Search code examples
databricksdatabricks-connect

Switch between workspaces with databricks-connect


Is it possible to switch workspace with the use of databricks-connect?

I'm currently trying to switch with: spark.conf.set('spark.driver.host', cluster_config['host'])

But this gives back the following error: AnalysisException: Cannot modify the value of a Spark config: spark.driver.host


Solution

  • If you look into documentation on setting the client, then you will see that there are three methods to configure Databricks Connect:

    • Configuration file generated with databricks-connect configure - the file name is always ~/.databricks-connect,
    • Environment variables - DATABRICKS_ADDRESS, DATABRICKS_API_TOKEN, ...
    • Spark Configuration properties - spark.databricks.service.address, spark.databricks.service.token, ... But when using this method, Spark Session could be already initialized, so you may not able switch on the fly, without restarting Spark.

    But if you use different DBR versions, then it's not enough to change configuration properties, you also need to switch Python environments that contains corresponding version of Databricks Connect distribution.

### Written instruction 1
Please write out the records again, from their first line through the line containing "[x=146, y=17]", swapping "GUI agent" for "interface agent" and leaving everything else unchanged.
### Written instruction 2
Continue the thread on switching workspaces with databricks-connect from the point where it stops.

Dataset entries:
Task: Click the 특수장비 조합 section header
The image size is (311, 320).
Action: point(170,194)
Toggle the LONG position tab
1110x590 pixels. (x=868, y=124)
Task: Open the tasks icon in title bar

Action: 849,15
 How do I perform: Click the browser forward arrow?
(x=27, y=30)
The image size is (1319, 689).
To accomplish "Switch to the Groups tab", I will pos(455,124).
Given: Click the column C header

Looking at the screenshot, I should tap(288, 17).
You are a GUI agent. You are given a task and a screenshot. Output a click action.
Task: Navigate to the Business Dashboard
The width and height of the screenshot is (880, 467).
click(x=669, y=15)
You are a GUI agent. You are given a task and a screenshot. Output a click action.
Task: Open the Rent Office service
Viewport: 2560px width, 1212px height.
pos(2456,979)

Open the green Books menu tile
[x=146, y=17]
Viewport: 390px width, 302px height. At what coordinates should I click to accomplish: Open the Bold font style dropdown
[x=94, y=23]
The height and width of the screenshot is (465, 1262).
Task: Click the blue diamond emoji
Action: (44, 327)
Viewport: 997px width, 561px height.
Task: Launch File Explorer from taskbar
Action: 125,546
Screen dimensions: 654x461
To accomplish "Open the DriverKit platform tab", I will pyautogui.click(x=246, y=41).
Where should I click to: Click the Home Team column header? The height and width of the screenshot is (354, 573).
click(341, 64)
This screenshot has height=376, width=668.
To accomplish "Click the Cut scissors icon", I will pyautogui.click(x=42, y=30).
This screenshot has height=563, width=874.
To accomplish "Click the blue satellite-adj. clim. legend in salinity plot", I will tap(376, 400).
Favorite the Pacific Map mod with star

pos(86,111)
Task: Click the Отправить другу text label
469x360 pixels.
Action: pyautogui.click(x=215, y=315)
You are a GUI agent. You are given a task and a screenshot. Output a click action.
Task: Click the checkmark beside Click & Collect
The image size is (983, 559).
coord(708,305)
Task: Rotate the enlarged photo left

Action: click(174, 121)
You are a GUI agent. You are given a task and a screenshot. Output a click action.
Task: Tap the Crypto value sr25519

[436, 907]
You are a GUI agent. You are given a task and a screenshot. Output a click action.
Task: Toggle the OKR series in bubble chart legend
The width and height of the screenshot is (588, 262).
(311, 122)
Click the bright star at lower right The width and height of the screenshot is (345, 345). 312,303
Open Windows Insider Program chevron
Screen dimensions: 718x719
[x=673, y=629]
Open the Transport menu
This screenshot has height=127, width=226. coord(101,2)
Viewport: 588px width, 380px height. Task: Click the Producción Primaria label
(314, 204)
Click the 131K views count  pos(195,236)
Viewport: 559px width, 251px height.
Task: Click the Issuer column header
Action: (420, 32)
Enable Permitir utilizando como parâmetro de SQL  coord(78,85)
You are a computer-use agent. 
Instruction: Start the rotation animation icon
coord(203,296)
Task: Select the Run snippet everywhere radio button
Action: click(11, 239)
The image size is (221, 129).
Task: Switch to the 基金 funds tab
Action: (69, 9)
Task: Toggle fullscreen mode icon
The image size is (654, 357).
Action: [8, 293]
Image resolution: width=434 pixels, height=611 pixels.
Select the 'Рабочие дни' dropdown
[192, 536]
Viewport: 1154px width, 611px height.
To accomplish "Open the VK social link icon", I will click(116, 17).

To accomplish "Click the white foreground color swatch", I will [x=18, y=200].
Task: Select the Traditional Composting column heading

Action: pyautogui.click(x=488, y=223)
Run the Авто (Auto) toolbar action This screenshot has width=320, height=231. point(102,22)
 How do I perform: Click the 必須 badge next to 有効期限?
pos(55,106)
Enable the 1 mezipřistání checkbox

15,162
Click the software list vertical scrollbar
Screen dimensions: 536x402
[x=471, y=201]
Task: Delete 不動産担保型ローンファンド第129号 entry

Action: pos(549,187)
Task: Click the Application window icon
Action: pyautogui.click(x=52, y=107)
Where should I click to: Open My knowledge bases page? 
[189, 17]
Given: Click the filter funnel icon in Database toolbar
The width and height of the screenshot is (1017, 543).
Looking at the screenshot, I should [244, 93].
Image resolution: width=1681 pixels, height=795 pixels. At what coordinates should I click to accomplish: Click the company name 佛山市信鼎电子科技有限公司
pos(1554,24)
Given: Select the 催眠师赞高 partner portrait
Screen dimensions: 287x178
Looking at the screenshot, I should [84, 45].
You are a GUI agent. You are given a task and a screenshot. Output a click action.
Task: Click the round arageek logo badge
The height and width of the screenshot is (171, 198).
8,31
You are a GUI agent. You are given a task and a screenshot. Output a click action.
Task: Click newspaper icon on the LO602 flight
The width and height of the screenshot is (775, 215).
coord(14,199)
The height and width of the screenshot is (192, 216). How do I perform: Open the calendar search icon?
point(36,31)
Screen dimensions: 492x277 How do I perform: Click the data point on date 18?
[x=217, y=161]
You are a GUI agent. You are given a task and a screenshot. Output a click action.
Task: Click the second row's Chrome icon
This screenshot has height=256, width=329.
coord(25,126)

### Task answer 1
Task: Click the 특수장비 조합 section header
The image size is (311, 320).
Action: point(170,194)
Toggle the LONG position tab
1110x590 pixels. (x=868, y=124)
Task: Open the tasks icon in title bar

Action: 849,15
 How do I perform: Click the browser forward arrow?
(x=27, y=30)
The image size is (1319, 689).
To accomplish "Switch to the Groups tab", I will pos(455,124).
Given: Click the column C header

Looking at the screenshot, I should tap(288, 17).
You are a interface agent. You are given a task and a screenshot. Output a click action.
Task: Navigate to the Business Dashboard
The width and height of the screenshot is (880, 467).
click(x=669, y=15)
You are a interface agent. You are given a task and a screenshot. Output a click action.
Task: Open the Rent Office service
Viewport: 2560px width, 1212px height.
pos(2456,979)

Open the green Books menu tile
[x=146, y=17]

### Task answer 2
    For my own work I wrote following Zsh script that allows easy switch between different setups (shards) - it allows to use only one shard at time although. Prerequisites are:

    • Python environment is created with name <name>-shard
    • databricks-connect is installed into activated conda environment with:
    pyenv activate field-eng-shard
    pip install -U databricks-connect==<DBR-version>
    
    • databricks-connect is configured once, and configuration for specific cluster/shard is stored in the ~/.databricks-connect-<name> file that will be symlinked to ~/.databricks-connect
    function use-shard() {
        SHARD_NAME="$1"
        if [ -z "$SHARD_NAME" ]; then
            echo "Usage: use-shard shard-name"
            return 1
        fi
        if [ ! -L ~/.databricks-connect ] && [ -f ~/.databricks-connect ]; then
            echo "There is ~/.databricks-connect file - possibly you configured another shard"
        elif [ -f ~/.databricks-connect-${SHARD_NAME} ]; then
            rm -f ~/.databricks-connect
            ln -s ~/.databricks-connect-${SHARD_NAME} ~/.databricks-connect
            pyenv deactivate
            pyenv activate ${SHARD_NAME}-shard
        else
            echo "There is no configuration file for shard: ~/.databricks-connect-${SHARD_NAME}"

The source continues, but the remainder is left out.